Extended Data Fig. 3: Multi-hop integration of PBMCs using StabMap.
From: Stabilized mosaic single-cell data integration using unshared features

a. Number of cells present in CYTOF, ECCITE-Seq and Multiome PBMC datasets. b. UpSet plot of features shared among datasets, for example 7 proteins are measured in the CYTOF and ECCITESeq datasets, gene expression is measured for 154 genes in the Multiome and ECCITESeq datasets, while all other protein, RNA and chromatin accessibility features are distinct. c. Mosaic data topology of these datasets. Features are shared among the ECCITESeq and CYTOF and Multiome datasets respectively, but there are no shared features between the CYTOF and Multiome datasets. d. Joint UMAP embeddings of multi-hop Stabmap performed with reference dataset Multiome (left column) and both CYTOF and Multiome (right column), coloured by the data modality (top row) and broad cell type (bottom row). e.

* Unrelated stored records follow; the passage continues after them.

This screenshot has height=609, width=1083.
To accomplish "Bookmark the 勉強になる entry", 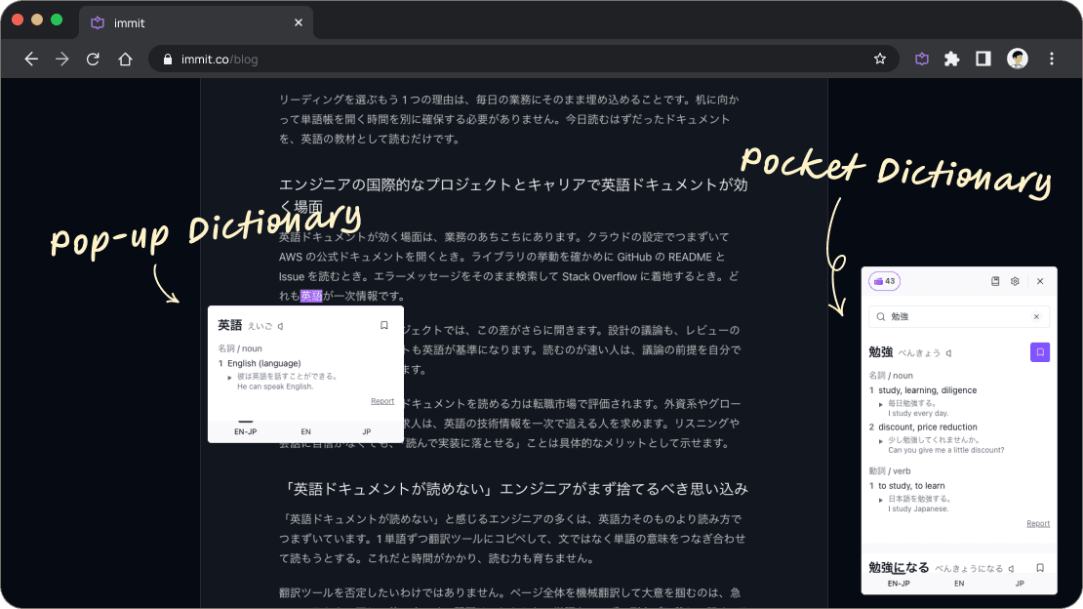I will [1039, 568].
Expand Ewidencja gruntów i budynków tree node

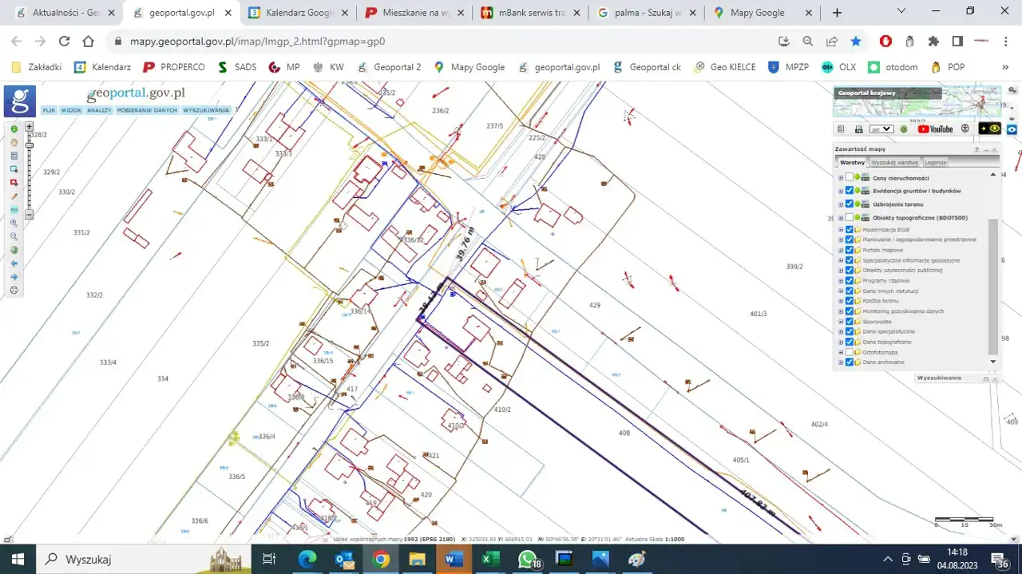click(x=841, y=191)
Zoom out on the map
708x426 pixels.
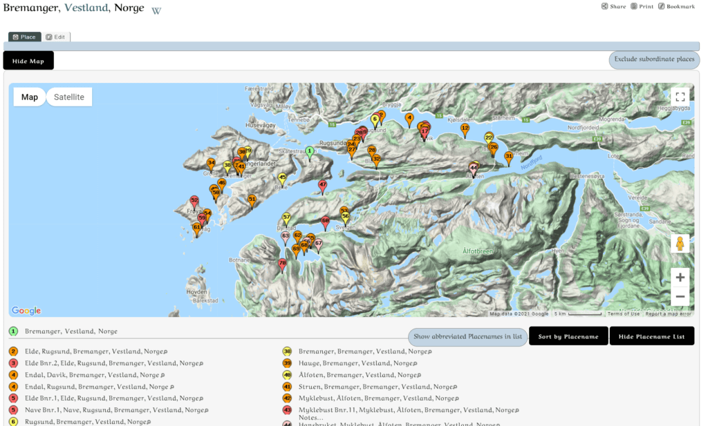click(680, 297)
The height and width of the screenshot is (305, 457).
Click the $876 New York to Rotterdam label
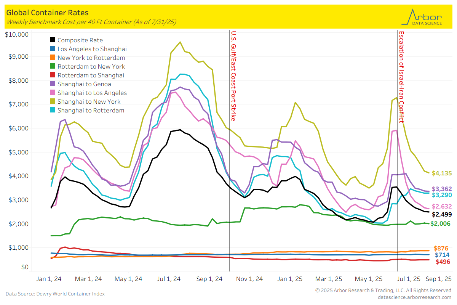441,248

Violin plots of LISI values among CYTOF and Multiome cells for the three embeddings as in panel d. LISI values are calculated with reference to broad cell type (left), where low values are more desirable, and with reference to modality (right), where high values are considered more desirable. Overall we observe more desirable mixing of cells when using the CYTOF dataset as the reference for this scenario. f. Line plots indicating the preservation of biological signal across several steps of multi-hop mosaic data integration. Cells were randomly selected from the Mouse Gastrulation Dataset, and split into 8 distinct datasets (x-axis) with varying numbers of total cells per dataset n = 500, 1,000, 2,000 (panels). Then, varying numbers of features n = 100, 200, 500, 1,000 (lines in each plot) were retained from among the HVGs such that there was approximately 50% overlap of features between datasets 1 and 2, 2 and 3, and so on. As a result, any one dataset only shares features with its neighbouring dataset, representing an extreme task for multi-hop mosaic data integration. To assess quality, cell type accuracy was calculated with dataset 1 as the reference (y-axis), and we observe some decrease in mapping quality as the number of intermediate datasets increased, especially as fewer features were used. Ribbons represent 95% confidence intervals on generalised additive model smoothed curve.